Task description :: Each entry must be output exactly as it appears.
[Dataset]
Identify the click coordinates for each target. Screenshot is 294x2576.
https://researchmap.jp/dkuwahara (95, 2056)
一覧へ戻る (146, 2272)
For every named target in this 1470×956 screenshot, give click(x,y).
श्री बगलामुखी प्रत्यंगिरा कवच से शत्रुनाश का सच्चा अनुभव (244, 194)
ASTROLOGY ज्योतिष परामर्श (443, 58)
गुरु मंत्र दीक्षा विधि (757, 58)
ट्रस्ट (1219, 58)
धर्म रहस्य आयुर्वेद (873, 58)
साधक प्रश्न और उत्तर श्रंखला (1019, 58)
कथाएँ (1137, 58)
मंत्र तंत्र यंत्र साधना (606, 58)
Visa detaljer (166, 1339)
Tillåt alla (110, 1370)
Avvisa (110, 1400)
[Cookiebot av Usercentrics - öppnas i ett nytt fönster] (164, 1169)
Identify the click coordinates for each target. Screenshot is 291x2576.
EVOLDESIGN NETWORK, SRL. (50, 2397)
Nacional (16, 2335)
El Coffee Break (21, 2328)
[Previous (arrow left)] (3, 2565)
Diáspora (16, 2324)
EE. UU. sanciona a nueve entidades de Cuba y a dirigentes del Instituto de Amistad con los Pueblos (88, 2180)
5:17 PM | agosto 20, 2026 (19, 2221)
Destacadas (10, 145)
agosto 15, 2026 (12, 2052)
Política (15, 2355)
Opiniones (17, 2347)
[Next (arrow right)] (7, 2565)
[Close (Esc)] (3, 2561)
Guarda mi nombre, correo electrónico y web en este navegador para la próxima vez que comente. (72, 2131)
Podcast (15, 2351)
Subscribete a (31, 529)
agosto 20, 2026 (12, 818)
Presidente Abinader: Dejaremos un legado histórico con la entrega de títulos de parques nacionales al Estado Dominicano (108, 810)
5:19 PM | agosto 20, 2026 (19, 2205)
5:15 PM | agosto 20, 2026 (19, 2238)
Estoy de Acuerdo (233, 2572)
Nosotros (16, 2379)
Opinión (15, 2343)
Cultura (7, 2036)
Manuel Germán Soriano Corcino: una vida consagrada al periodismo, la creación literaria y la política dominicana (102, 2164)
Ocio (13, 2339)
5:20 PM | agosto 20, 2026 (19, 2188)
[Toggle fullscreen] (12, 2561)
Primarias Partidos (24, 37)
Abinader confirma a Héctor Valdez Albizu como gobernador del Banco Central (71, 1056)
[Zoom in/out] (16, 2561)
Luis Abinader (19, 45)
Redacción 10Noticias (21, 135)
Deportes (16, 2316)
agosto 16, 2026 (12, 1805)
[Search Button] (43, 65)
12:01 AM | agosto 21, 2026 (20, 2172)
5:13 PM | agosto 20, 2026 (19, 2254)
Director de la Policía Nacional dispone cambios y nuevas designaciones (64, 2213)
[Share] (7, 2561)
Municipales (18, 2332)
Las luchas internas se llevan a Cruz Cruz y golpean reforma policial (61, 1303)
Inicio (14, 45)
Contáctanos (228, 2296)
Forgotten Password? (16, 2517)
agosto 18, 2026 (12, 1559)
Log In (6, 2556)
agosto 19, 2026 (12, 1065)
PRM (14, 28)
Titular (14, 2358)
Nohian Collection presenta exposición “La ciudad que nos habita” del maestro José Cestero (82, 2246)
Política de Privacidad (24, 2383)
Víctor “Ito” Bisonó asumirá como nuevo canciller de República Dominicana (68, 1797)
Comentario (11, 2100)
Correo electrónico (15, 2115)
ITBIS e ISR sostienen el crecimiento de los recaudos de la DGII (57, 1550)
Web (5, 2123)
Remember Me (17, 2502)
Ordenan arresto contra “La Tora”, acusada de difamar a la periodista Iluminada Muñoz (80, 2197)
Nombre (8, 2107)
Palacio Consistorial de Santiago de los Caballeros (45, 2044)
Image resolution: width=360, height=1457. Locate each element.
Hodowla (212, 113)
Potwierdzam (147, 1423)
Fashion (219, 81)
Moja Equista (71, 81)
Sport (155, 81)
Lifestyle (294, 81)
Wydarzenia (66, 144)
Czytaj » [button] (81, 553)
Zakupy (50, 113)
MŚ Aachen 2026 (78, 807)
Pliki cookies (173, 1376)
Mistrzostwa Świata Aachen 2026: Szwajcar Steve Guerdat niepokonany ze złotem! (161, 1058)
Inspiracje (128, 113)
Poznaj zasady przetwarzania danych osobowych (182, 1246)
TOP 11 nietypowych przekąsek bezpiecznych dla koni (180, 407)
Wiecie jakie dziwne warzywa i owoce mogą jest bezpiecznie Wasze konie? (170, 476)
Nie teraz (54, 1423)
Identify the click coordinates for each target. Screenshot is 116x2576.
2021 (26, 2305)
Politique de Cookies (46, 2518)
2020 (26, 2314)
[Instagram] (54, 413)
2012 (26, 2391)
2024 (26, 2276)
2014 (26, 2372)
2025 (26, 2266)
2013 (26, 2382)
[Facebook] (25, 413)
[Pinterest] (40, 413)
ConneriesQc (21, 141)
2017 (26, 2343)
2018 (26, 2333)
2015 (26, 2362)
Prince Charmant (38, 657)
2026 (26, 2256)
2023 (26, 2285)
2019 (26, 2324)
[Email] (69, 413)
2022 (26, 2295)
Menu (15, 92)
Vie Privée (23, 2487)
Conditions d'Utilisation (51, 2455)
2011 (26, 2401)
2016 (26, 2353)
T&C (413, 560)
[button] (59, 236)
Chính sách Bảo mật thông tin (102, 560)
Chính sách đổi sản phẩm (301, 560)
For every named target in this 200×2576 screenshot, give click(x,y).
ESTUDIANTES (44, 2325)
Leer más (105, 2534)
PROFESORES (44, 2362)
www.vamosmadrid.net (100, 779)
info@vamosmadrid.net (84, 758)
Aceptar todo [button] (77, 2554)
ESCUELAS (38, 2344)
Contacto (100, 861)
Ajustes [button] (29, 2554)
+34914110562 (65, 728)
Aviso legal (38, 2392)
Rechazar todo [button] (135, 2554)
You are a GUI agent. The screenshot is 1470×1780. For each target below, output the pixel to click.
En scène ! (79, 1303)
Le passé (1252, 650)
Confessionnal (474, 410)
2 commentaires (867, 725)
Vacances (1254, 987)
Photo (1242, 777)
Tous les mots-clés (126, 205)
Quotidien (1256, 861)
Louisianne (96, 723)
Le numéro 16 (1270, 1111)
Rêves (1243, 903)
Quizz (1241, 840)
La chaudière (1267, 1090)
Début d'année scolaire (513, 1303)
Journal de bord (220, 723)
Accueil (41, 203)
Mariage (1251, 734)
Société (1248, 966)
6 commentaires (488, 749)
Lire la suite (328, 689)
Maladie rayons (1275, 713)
[/Dataset]
Reply to the exercise ::
Identify the click coordinates for each target. Screenshot is 294x2576.
https://researchmap.jp/dkuwahara (95, 2056)
一覧へ戻る (146, 2272)
For every named target in this 1470×956 screenshot, give click(x,y).
श्री बगलामुखी प्रत्यंगिरा कवच से शत्रुनाश का सच्चा अनुभव (244, 194)
ASTROLOGY ज्योतिष परामर्श (443, 58)
गुरु मंत्र दीक्षा विधि (757, 58)
ट्रस्ट (1219, 58)
धर्म रहस्य आयुर्वेद (873, 58)
साधक प्रश्न और उत्तर श्रंखला (1019, 58)
कथाएँ (1137, 58)
मंत्र तंत्र यंत्र साधना (606, 58)
Visa detaljer (166, 1339)
Tillåt alla (110, 1370)
Avvisa (110, 1400)
[Cookiebot av Usercentrics - öppnas i ett nytt fönster] (164, 1169)
Identify the click coordinates for each target. Screenshot is 291x2576.
EVOLDESIGN NETWORK, SRL. (50, 2397)
Nacional (16, 2335)
El Coffee Break (21, 2328)
[Previous (arrow left)] (3, 2565)
Diáspora (16, 2324)
EE. UU. sanciona a nueve entidades de Cuba y a dirigentes del Instituto de Amistad con los Pueblos (88, 2180)
5:17 PM | agosto 20, 2026 (19, 2221)
Destacadas (10, 145)
agosto 15, 2026 (12, 2052)
Política (15, 2355)
Opiniones (17, 2347)
[Next (arrow right)] (7, 2565)
[Close (Esc)] (3, 2561)
Guarda mi nombre, correo electrónico y web en este navegador para la próxima vez que comente. (72, 2131)
Podcast (15, 2351)
Subscribete a (31, 529)
agosto 20, 2026 (12, 818)
Presidente Abinader: Dejaremos un legado histórico con la entrega de títulos de parques nacionales al Estado Dominicano (108, 810)
5:19 PM | agosto 20, 2026 (19, 2205)
5:15 PM | agosto 20, 2026 (19, 2238)
Estoy de Acuerdo (233, 2572)
Nosotros (16, 2379)
Opinión (15, 2343)
Cultura (7, 2036)
Manuel Germán Soriano Corcino: una vida consagrada al periodismo, la creación literaria y la política dominicana (102, 2164)
Ocio (13, 2339)
5:20 PM | agosto 20, 2026 (19, 2188)
[Toggle fullscreen] (12, 2561)
Primarias Partidos (24, 37)
Abinader confirma a Héctor Valdez Albizu como gobernador del Banco Central (71, 1056)
[Zoom in/out] (16, 2561)
Luis Abinader (19, 45)
Redacción 10Noticias (21, 135)
Deportes (16, 2316)
agosto 16, 2026 (12, 1805)
[Search Button] (43, 65)
12:01 AM | agosto 21, 2026 (20, 2172)
5:13 PM | agosto 20, 2026 (19, 2254)
Director de la Policía Nacional dispone cambios y nuevas designaciones (64, 2213)
[Share] (7, 2561)
Municipales (18, 2332)
Las luchas internas se llevan a Cruz Cruz y golpean reforma policial (61, 1303)
Inicio (14, 45)
Contáctanos (228, 2296)
Forgotten Password? (16, 2517)
agosto 18, 2026 (12, 1559)
Log In (6, 2556)
agosto 19, 2026 (12, 1065)
PRM (14, 28)
Titular (14, 2358)
Nohian Collection presenta exposición “La ciudad que nos habita” del maestro José Cestero (82, 2246)
Política de Privacidad (24, 2383)
Víctor “Ito” Bisonó asumirá como nuevo canciller de República Dominicana (68, 1797)
Comentario (11, 2100)
Correo electrónico (15, 2115)
ITBIS e ISR sostienen el crecimiento de los recaudos de la DGII (57, 1550)
Web (5, 2123)
Remember Me (17, 2502)
Ordenan arresto contra “La Tora”, acusada de difamar a la periodista Iluminada Muñoz (80, 2197)
Nombre (8, 2107)
Palacio Consistorial de Santiago de los Caballeros (45, 2044)
Image resolution: width=360, height=1457. Locate each element.
Hodowla (212, 113)
Potwierdzam (147, 1423)
Fashion (219, 81)
Moja Equista (71, 81)
Sport (155, 81)
Lifestyle (294, 81)
Wydarzenia (66, 144)
Czytaj » [button] (81, 553)
Zakupy (50, 113)
MŚ Aachen 2026 (78, 807)
Pliki cookies (173, 1376)
Mistrzostwa Świata Aachen 2026: Szwajcar Steve Guerdat niepokonany ze złotem! (161, 1058)
Inspiracje (128, 113)
Poznaj zasady przetwarzania danych osobowych (182, 1246)
TOP 11 nietypowych przekąsek bezpiecznych dla koni (180, 407)
Wiecie jakie dziwne warzywa i owoce mogą jest bezpiecznie Wasze konie? (170, 476)
Nie teraz (54, 1423)
Identify the click coordinates for each target. Screenshot is 116x2576.
2021 (26, 2305)
Politique de Cookies (46, 2518)
2020 (26, 2314)
[Instagram] (54, 413)
2012 (26, 2391)
2024 (26, 2276)
2014 (26, 2372)
2025 (26, 2266)
2013 (26, 2382)
[Facebook] (25, 413)
[Pinterest] (40, 413)
ConneriesQc (21, 141)
2017 (26, 2343)
2018 (26, 2333)
2015 (26, 2362)
Prince Charmant (38, 657)
2026 (26, 2256)
2023 (26, 2285)
2019 (26, 2324)
[Email] (69, 413)
2022 (26, 2295)
Menu (15, 92)
Vie Privée (23, 2487)
Conditions d'Utilisation (51, 2455)
2011 (26, 2401)
2016 (26, 2353)
T&C (413, 560)
[button] (59, 236)
Chính sách Bảo mật thông tin (102, 560)
Chính sách đổi sản phẩm (301, 560)
For every named target in this 200×2576 screenshot, give click(x,y).
ESTUDIANTES (44, 2325)
Leer más (105, 2534)
PROFESORES (44, 2362)
www.vamosmadrid.net (100, 779)
info@vamosmadrid.net (84, 758)
Aceptar todo [button] (77, 2554)
ESCUELAS (38, 2344)
Contacto (100, 861)
Ajustes [button] (29, 2554)
+34914110562 (65, 728)
Aviso legal (38, 2392)
Rechazar todo [button] (135, 2554)
You are a GUI agent. The screenshot is 1470×1780. For each target below, output the pixel to click.
En scène ! (79, 1303)
Le passé (1252, 650)
Confessionnal (474, 410)
2 commentaires (867, 725)
Vacances (1254, 987)
Photo (1242, 777)
Tous les mots-clés (126, 205)
Quotidien (1256, 861)
Louisianne (96, 723)
Le numéro 16 (1270, 1111)
Rêves (1243, 903)
Quizz (1241, 840)
La chaudière (1267, 1090)
Début d'année scolaire (513, 1303)
Journal de bord (220, 723)
Accueil (41, 203)
Mariage (1251, 734)
Société (1248, 966)
6 commentaires (488, 749)
Lire la suite (328, 689)
Maladie rayons (1275, 713)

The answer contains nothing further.